- [TASK TO CARRY OUT]: Starting at the line that contains "Given: Click the 30.0000 blue level label", quote every line through the end of the entries, word for word, skipping the pictures.

- [SOURCE DATA]:
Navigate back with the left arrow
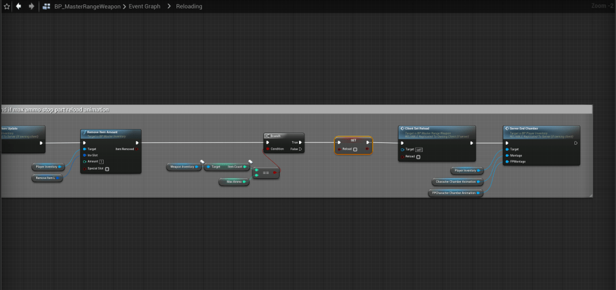 coord(19,7)
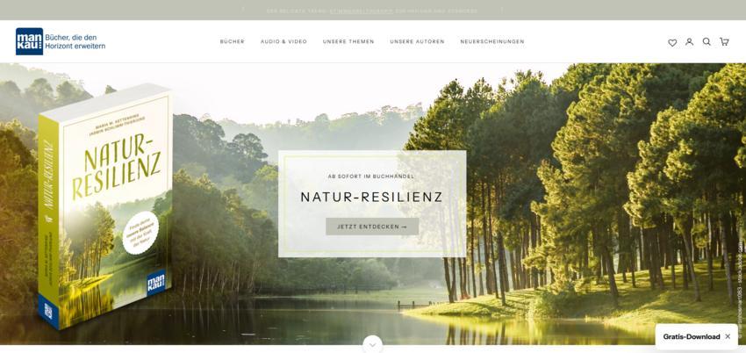Open the Bücher menu
746x353 pixels.
(233, 42)
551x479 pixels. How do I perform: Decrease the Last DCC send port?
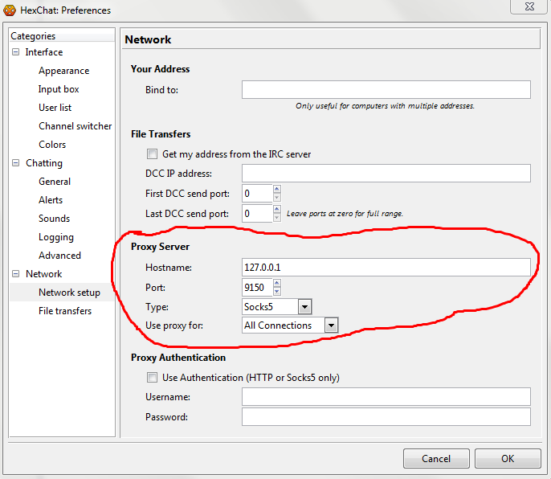(x=277, y=217)
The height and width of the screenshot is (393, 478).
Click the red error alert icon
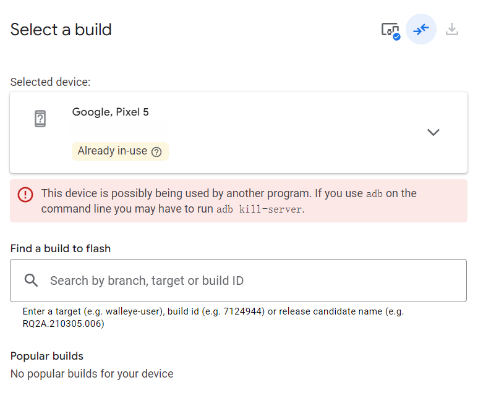click(x=25, y=195)
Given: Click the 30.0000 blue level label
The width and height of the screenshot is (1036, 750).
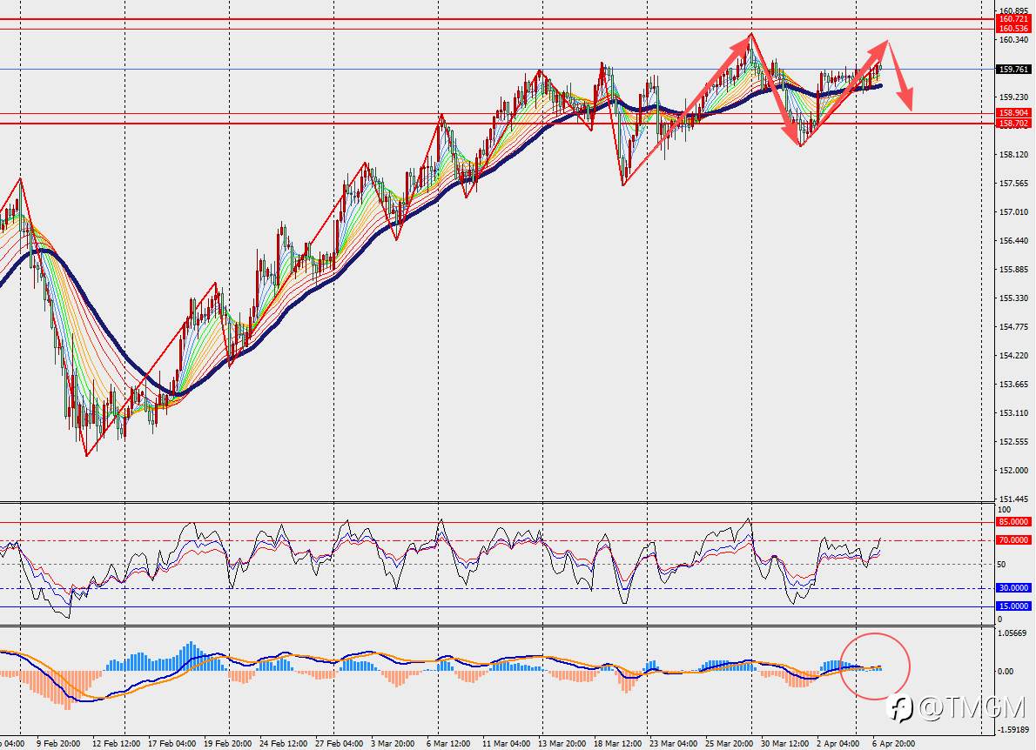Looking at the screenshot, I should coord(1012,587).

- [THE ANSWER]:
Given: Click the 30.0000 blue level label
The width and height of the screenshot is (1036, 750).
Looking at the screenshot, I should coord(1012,587).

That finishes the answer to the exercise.